Michael Ritch

Personal information
- Date of birth: April 26, 1981 (age 45)
- Place of birth: Tallassee, Alabama, United States
- Height: 6 ft 3 in (1.91 m)
- Positions: Midfielder; striker;

Youth career
- 1999–2002: Auburn-Montgomery

Senior career*
- Years: Team / Apps / (Gls)
- 2003–2004: Columbus Crew / 15 / (1)
- 2003: → Syracuse Salty Dogs (loan) / 3 / (1)

= Michael Ritch (soccer) =

American soccer player

Michael Ritch (born April 26, 1981, in Tallassee, Alabama) is an American soccer striker, who last played for the Columbus Crew of Major League Soccer.

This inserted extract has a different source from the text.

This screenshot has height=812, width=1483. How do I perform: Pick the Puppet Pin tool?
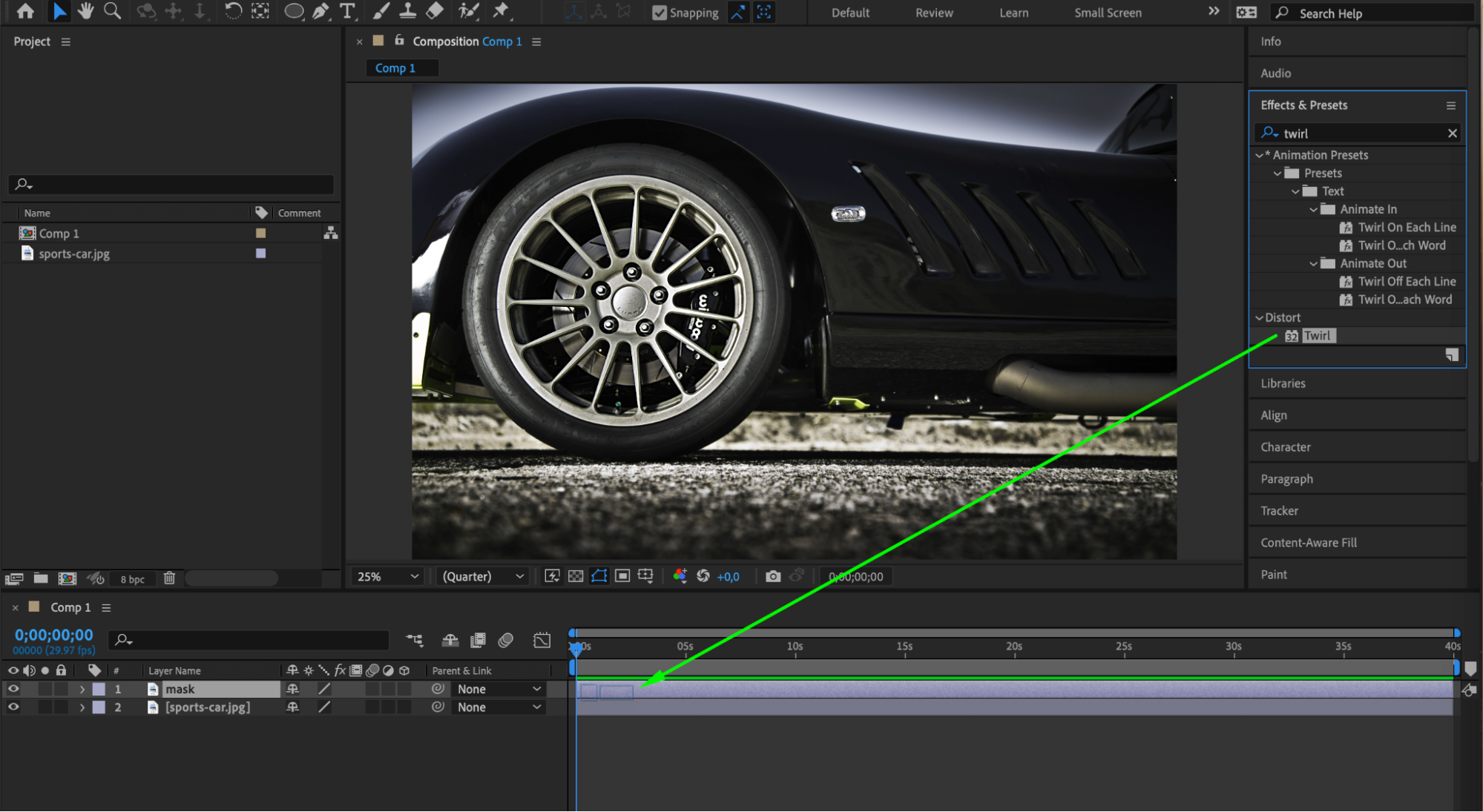[502, 11]
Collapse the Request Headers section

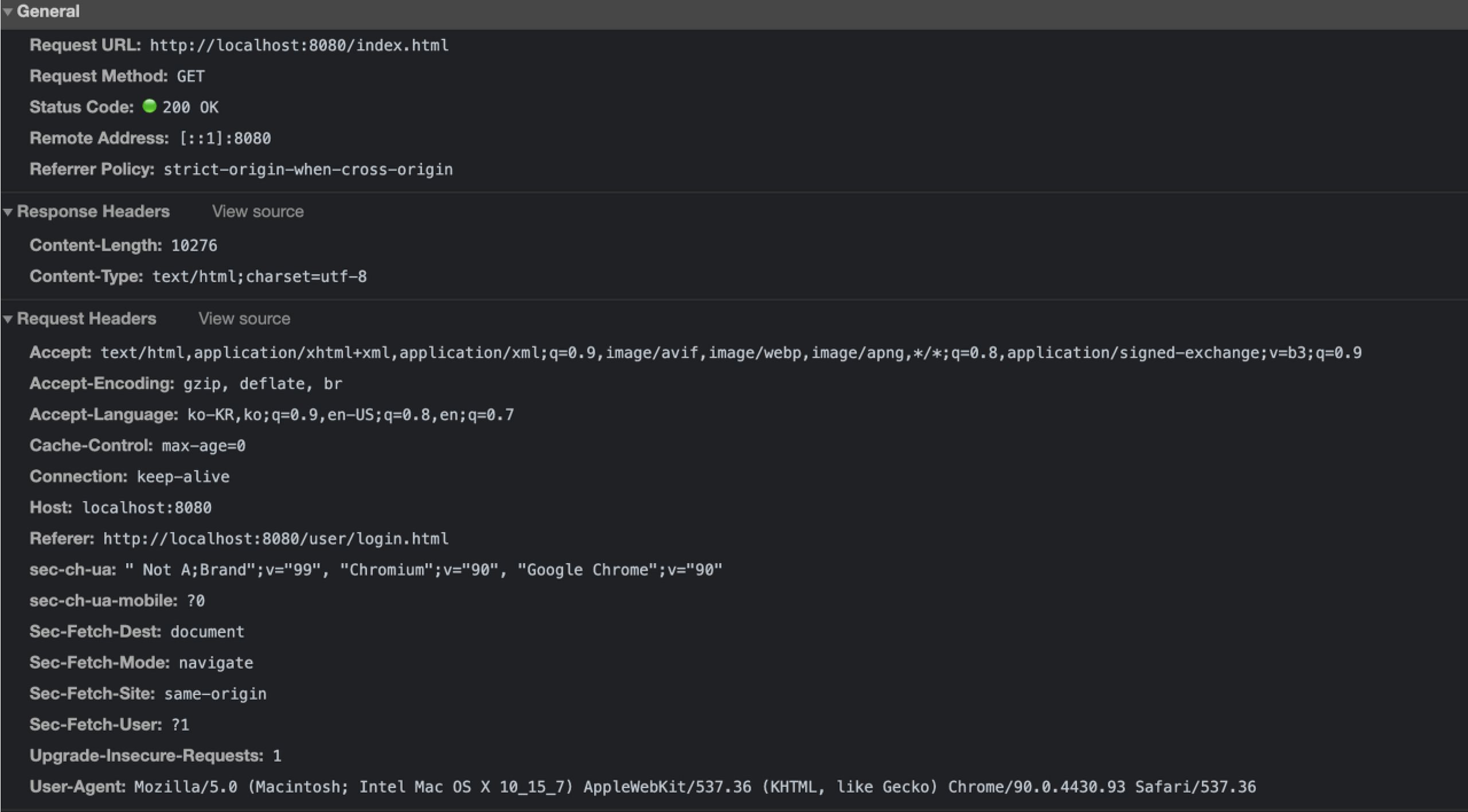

Ritch played college soccer at Auburn University Montgomery in the NAIA from 1999 to 2002, where he helped lead the team to four straight conference championships. Ritch was named a second-team All-American in 2001, and as a senior, after scoring 29 goals with 15 assists in 23 games, he was named a first team All-American. Ritch finished his career at the school with 64 goals and 48 assists.

In December 2002, Ritch was selected as the #1 overall pick in the 2003 A-League College Draft by the Syracuse Salty Dogs. Upon graduating from college, Ritch was drafted 37th overall in the 2003 MLS SuperDraft by the Columbus Crew, and signed a two-year contract with the club. This made Michael the first ever player drafted in the MLS from the state of Alabama. He only played 21 minutes over three games as a rookie, however in his second year, Ritch appeared in 12 games (4 as a starter) and finished the year with one goal and one assist. In 2003, the Crew sent Ritch on loan to the Salty Dogs for three games.

Michael Ritch is currently the Executive Director at Louisiana Krewe Rush in Lafayette, LA.